Similarly pooling their resources, Tritium DCFC Limited and DC-America have partnered to supply DC fast chargers for a federally funded  EV charging network stretching from coast to coast. DC-America will implement its skid-based PKM150 charging station infrastructure outfitted with Tritium’s 150-kilowatt fast chargers. This alliance not only qualifies for NEVI money, but also is expected to comply with federally proposed Buy America standards. Tritium recently opened a manufacturing plant in Lebanon, Tennessee, to fulfill that compliance.


Will Lurking Hackers Interfere With EV Networks?

As the NEVI initiative’s wheels roll forward and players clamber aboard, are there any villains along this route to electrification? What about the cyber villains themselves: hackers?

In a proactive response to avoid such disruptions, the Office of the National Cyber Director (ONCD) recently conducted a forum with government officials as well as vehicle producers and charging equipment makers. Participants at the gathering examined possible risks to EV charging hardware and pondered the need for cybersecurity standards. No specific threat apparently is looming, though, and no consensus was reached on how to proceed with such actions.

EV chargers are interconnected with home and business networks, which could be vulnerable to cyberattacks. Vehicle fleets could be fixed in the sights of hackers, who may try to tamper with a company’s vehicles during any nightly charging routines.
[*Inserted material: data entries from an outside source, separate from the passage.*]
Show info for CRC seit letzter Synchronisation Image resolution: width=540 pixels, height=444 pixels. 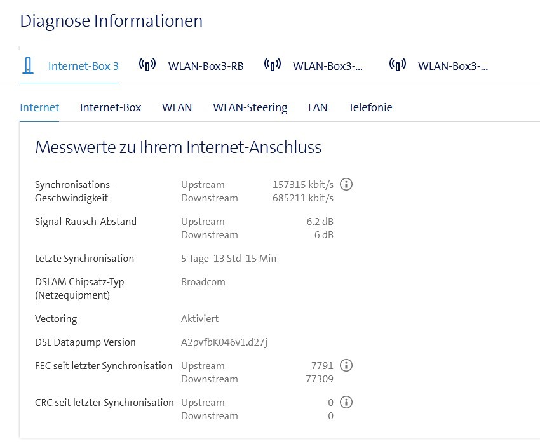346,402
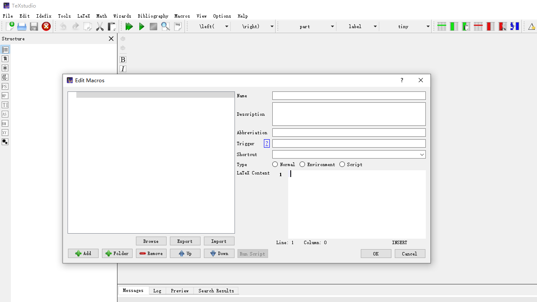Open the bookmarks sidebar panel
537x302 pixels.
pyautogui.click(x=5, y=59)
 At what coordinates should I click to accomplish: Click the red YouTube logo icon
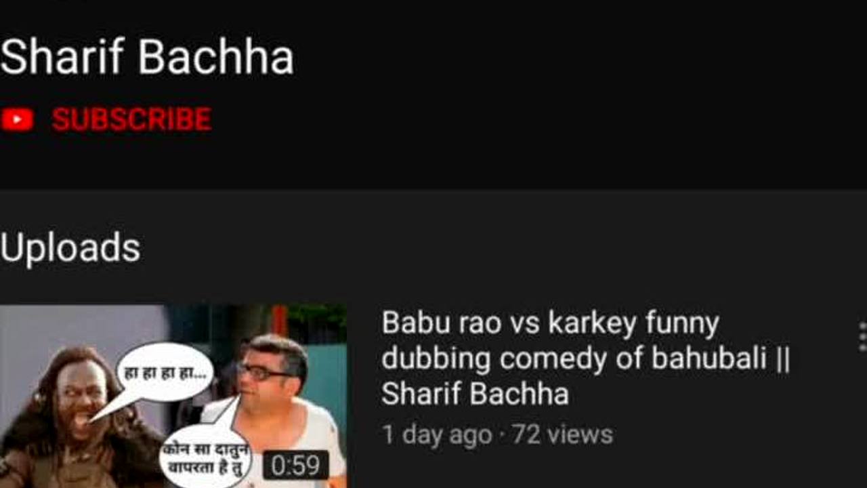click(x=18, y=120)
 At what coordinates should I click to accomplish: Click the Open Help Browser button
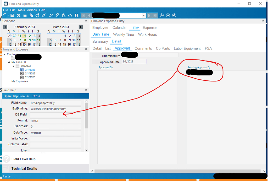16,96
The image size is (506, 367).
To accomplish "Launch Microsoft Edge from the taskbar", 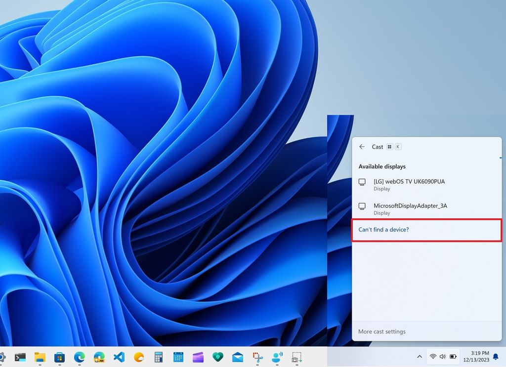I will click(79, 357).
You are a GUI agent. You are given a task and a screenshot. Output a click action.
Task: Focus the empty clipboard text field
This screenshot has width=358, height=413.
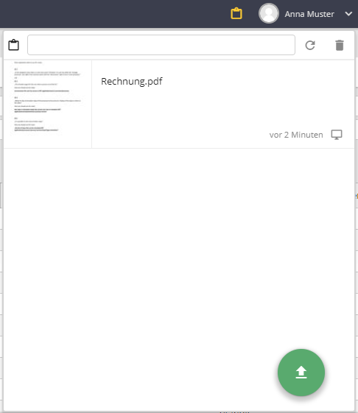coord(161,45)
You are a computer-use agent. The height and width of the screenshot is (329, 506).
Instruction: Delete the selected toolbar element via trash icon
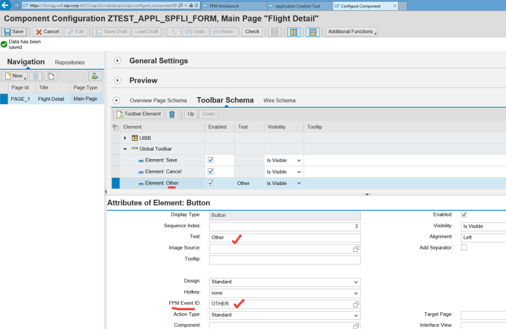click(172, 114)
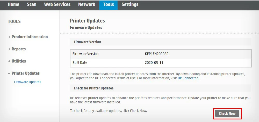Screen dimensions: 259x122
Task: Open the Home tab
Action: click(13, 5)
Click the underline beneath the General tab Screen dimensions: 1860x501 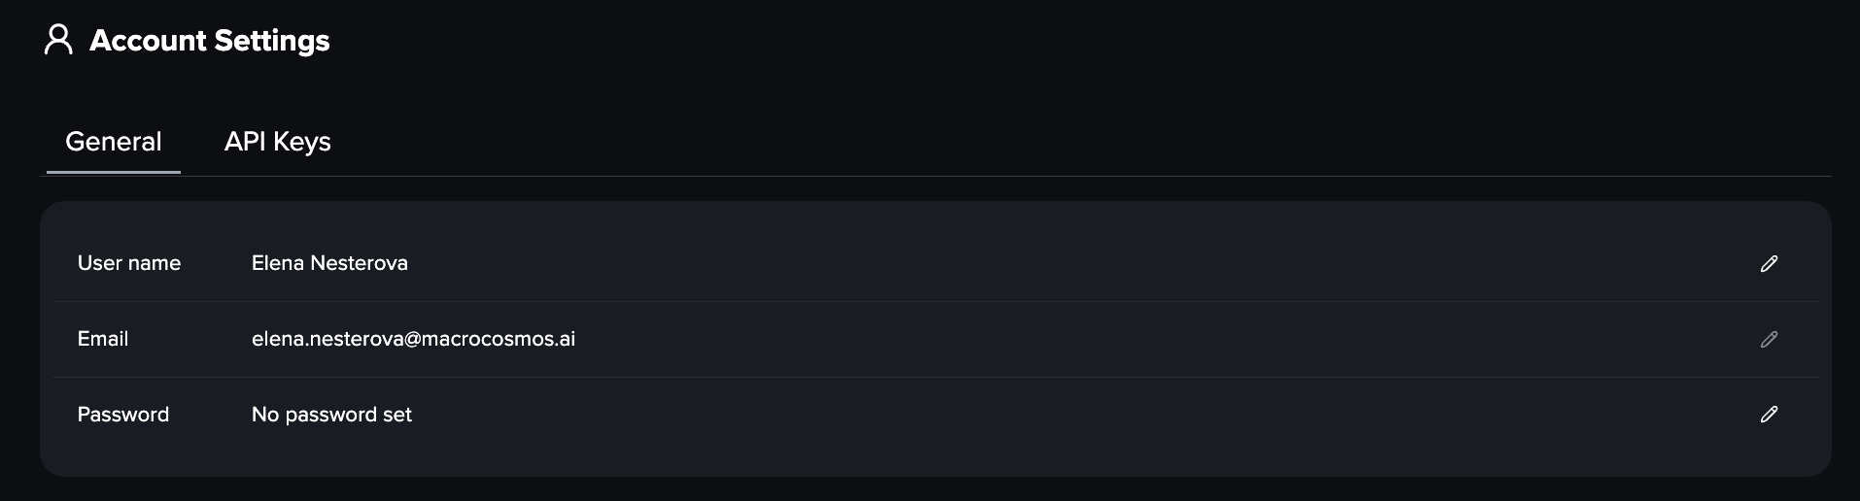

While impressive in its capabilities, over-the-air software updates or remedies—or fixes on the fly—might pose a problem for EVs. More of these vehicles have been embracing this technology, which certainly performs corrective measures seamlessly but also establishes a portal for bad actors to enter through the EV’s network connection.


EV Advantages Tip the Scale in Their Favor

These situations are hypothetical, thankfully. Forward-thinking companies such as TeraWatt recognize the fundamental advantages of EV technology. The obvious cost savings per mile of medium- and heavy-duty EVs over their fossil-fueled competitors are undeniable. For instance, a brand-new diesel truck costs $1.38 to $1.51 per mile, while a similar Tesla Semi comes in at $1.26 per mile.

The exodus away from fossil-fueled dependence toward EV proliferation has evidently begun, and any obstacles that may be encountered are not reasons to shrink back to an inherently flawed status quo. They are circumstances to confront and overcome.